Global Warming vs. Peak Oil Theory

We all have heard about this so called global warming. Apparently it’s true. Scientifically a fact. But it doesn’t necessarily mean we need to cut back our gas guzzling ways or make the government invest in alternative energy. Why not? Peak oil theory.

The United States used to dominate the world market for oil (and thus gasoline) – no, I’m not talking about the demand for oil, I’m talking about the production! The US had tons of oil – Texas, Pennsylvania, California – and the rest the world had a mere pittance. But in 1956 a man named M. King Hubbert predicted these good times would come to an end within 15 years.
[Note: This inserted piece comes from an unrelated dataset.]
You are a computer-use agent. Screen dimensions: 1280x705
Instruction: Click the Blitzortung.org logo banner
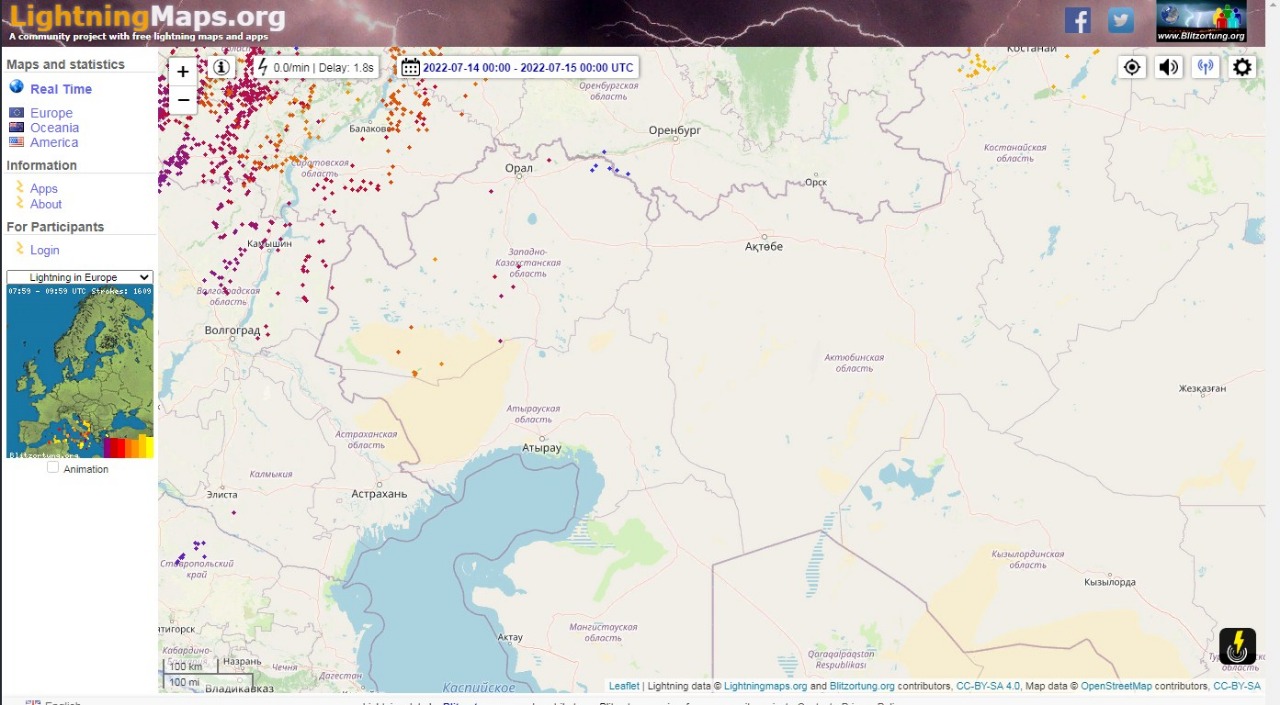[1201, 22]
He noticed that every oil well and field shared a similar timeline – first discovery, the logistics to extract the oil being put in place, a peak or plateau of production, followed by a decline. In the US he noticed the decline took place 32 to 35 years after the discovery. Armed with this information he analyzed all the oil fields in the US and predicted US oil production would peak between 1965 and 1970. And wouldn’t you know it, US oil production hit its peak in 1970. By 1973 gas prices skyrocketed, which led to the government enforcing rations and artificially setting prices.

This history lesson can also be applied to today’s global oil production market. When you do this analysis, we are dangerously close to the peak. This year could be when the most oil is pumped out the ground or it could be 5 or 10 years from now. It’s hard to predict exactly, but a decline is inevitable according to peak oil theory. Oil is getting harder to find and reach. The low hanging fruit is all gone. Even though there is a lot of oil left underground, it won’t do us much good – if we started drilling now, the flow rate won’t come close to sating demand and at some point it will become cost prohibitive.

Let’s zoom out and imagine both huge problems: global warming and peak oil. Do they cancel each other out? Will the world really keep warming if we run out of oil to warm it? Does peak oil theory tell us not to worry about global warming? Even if you believe in peak oil theory, doesn’t it just seam irresponsible to not do anything about global warming? Won’t it make things a lot smoother if we can identify excellent alternative energy options before we are forced to use them?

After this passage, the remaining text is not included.